◆ Task objective: Go through the entries below and give the number of lines that have the string "will", and only that.

◆ Records provided:
○ ○ ○ ○ ○ ○ ○

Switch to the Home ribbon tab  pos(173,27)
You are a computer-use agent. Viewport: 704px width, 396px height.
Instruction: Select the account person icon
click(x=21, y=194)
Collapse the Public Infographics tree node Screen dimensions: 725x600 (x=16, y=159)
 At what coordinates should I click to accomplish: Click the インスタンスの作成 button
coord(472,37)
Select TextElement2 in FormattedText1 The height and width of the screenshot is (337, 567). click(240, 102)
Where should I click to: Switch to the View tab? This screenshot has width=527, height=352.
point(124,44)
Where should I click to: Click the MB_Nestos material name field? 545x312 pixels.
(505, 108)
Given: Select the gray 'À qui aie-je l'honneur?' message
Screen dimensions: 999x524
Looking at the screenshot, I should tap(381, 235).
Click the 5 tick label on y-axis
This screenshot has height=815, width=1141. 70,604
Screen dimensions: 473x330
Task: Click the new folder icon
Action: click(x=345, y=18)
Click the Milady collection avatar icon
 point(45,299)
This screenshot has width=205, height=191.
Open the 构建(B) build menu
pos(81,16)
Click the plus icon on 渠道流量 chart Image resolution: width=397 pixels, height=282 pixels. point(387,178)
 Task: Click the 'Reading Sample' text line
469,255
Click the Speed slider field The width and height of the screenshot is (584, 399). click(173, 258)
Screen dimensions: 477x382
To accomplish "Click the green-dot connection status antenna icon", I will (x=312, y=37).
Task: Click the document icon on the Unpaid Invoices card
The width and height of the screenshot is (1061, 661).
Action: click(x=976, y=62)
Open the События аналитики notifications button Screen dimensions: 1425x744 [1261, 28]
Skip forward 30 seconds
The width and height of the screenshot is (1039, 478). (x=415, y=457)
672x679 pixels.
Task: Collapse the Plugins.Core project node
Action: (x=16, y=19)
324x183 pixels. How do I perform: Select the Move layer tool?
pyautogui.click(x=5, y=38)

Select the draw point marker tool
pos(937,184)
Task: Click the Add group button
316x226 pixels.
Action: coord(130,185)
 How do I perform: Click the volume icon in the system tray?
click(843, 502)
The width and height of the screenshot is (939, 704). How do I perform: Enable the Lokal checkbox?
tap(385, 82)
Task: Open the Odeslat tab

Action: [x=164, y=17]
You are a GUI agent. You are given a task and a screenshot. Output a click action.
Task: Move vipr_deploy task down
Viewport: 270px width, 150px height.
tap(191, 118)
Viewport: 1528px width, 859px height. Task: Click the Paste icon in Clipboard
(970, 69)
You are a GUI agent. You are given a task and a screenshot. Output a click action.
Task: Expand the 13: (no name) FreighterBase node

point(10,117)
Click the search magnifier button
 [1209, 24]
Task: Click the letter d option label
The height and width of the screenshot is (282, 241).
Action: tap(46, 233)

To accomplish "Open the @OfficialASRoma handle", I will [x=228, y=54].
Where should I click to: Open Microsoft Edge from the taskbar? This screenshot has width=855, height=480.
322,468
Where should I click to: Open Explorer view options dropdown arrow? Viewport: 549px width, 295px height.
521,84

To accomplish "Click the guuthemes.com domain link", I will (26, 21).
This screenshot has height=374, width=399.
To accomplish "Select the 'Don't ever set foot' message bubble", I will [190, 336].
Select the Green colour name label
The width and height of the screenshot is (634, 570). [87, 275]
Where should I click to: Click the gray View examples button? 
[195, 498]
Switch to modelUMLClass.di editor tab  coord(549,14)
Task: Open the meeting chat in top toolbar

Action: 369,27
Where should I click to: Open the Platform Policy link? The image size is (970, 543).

○ ○ ○ ○ ○ ○ ○

◆ Answer: 4